Firefox makes some sense. Browsers are a priority target for 0-days, so keeping them up-to-date via a "multi-distribution" (or at least, a multi-release) build makes sense versus Mozilla volunteers having to backport security updates to multiple LTS firefox-esr builds. Conveniently this gives an excuse for Ubuntu desktop installations to pull in the firefox snap, but I don't know, there's worse things in the world.

Snaps themselves are technically sound and the client is free software. The two major complaints in that the backend, the snapcraft.io store, is proprietary and owned by Canonical, and that snaps do forced updates which isn't compatible with enterprises that have policies against unscheduled/untested updates. Oh, and I guess that flatpak already exists, although it doesn't fully cover the use cases for snaps.

ExcessBLarg! fucked around with this message at 19:38 on Sep 21, 2022

Voodoo Cafe
Jul 19, 2004
"You got, uhh, Holden Caulfield in there, man?"

ExcessBLarg! posted:

Snaps themselves are technically sound and the client is free software. The two major complaints in that the backend, the snapcraft.io store, is proprietary and owned by Canonical, and that snaps do forced updates which isn't compatible with enterprises that have policies against unscheduled/untested updates. Oh, and I guess that flatpak already exists, although it doesn't fully cover the use cases for snaps.

Don't forget that until they switched from XZ to LZO compression that starting a snap for the first time would take 5-6x longer than a comparable package from apt

Mr. Crow
May 22, 2008

Snap City mayor for life

Voodoo Cafe posted:

Don't forget that until they switched from XZ to LZO compression that starting a snap for the first time would take 5-6x longer than a comparable package from apt

Also ubuntu diverging the .deb format ecosystem and pissing off upstream debian

Splode
Jun 18, 2013

put some clothes on you little freak

Klyith posted:

Also it had a good, easy-to-use GUI installer that could automatically get grub working for dual-boot at a time when debian was still a text console and manual configuration. Back 10-15 years ago it was a pretty big deal how easy Ubuntu was to install for non-experts.
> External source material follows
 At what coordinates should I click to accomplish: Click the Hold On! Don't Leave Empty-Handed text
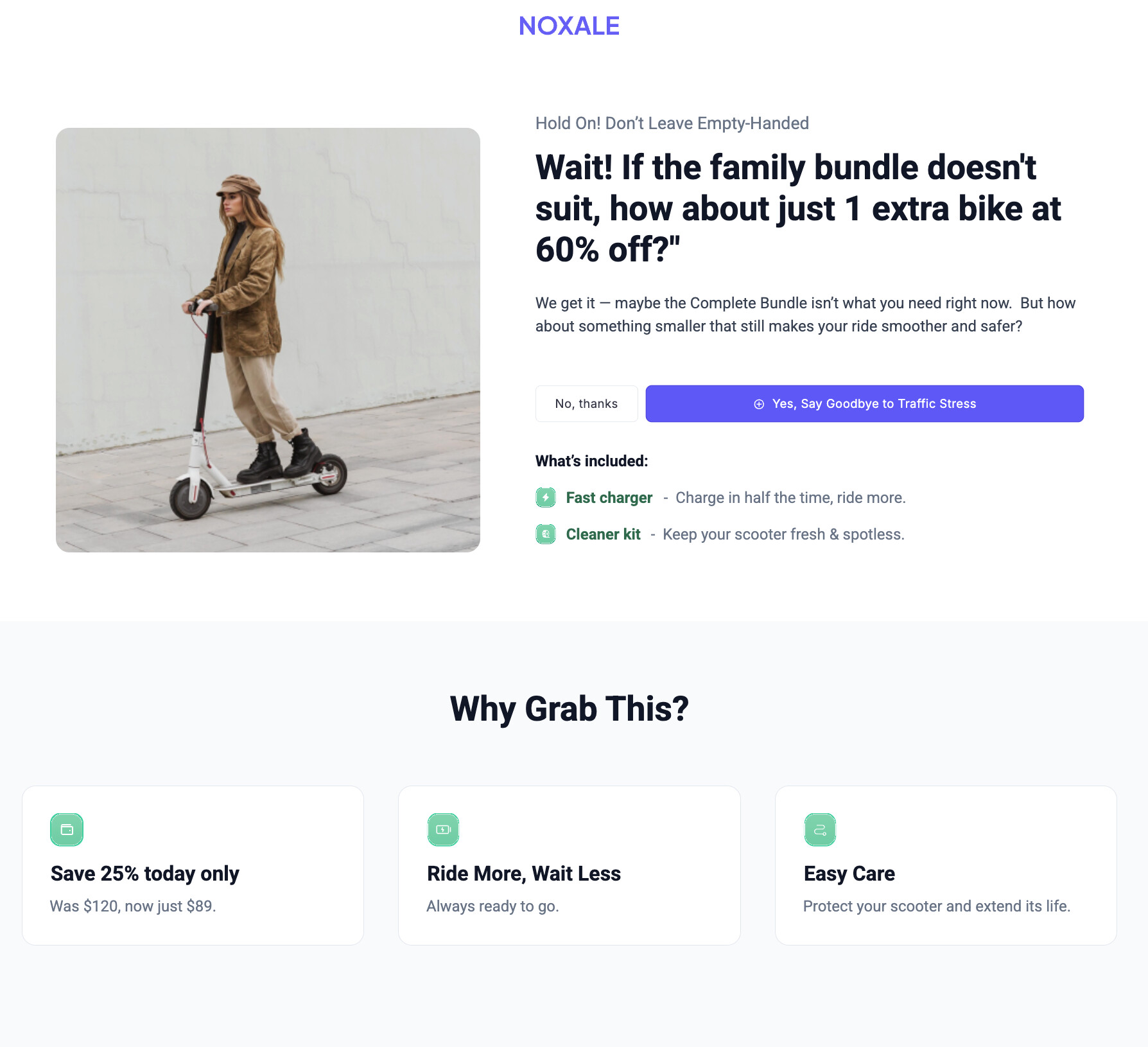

Ubuntu brought a *lot* of people into doing at least casual dual-boots and poking around with linux.

The problem was that wave of new linux users was a kinda one-time thing, the year of linux on the desktop still hasn't happened, and even owning a majority of the desktop linux userbase didn't make any money. The things that made Ubuntu unique and special aren't in any way unique anymore.

Windows 11 pushed me over the edge. I read that article about Windows considering putting ads in the file explorer and went "right, that's it, enough is enough."
Valve's massive push to make gaming on linux incredibly simple has also been a huge factor for me, especially as I am too old* to play twitch shooters with cheat protection.

I'm not saying this is the year of linux on the desktop, but I do expect the percentage of linux users to creep up a bit this year and next.

It is very funny to me that canonical is absolutely squandering Ubuntu's reputation. Veteran linux users seem to never agree on anything, with the new exception of hating what is happening with Ubuntu.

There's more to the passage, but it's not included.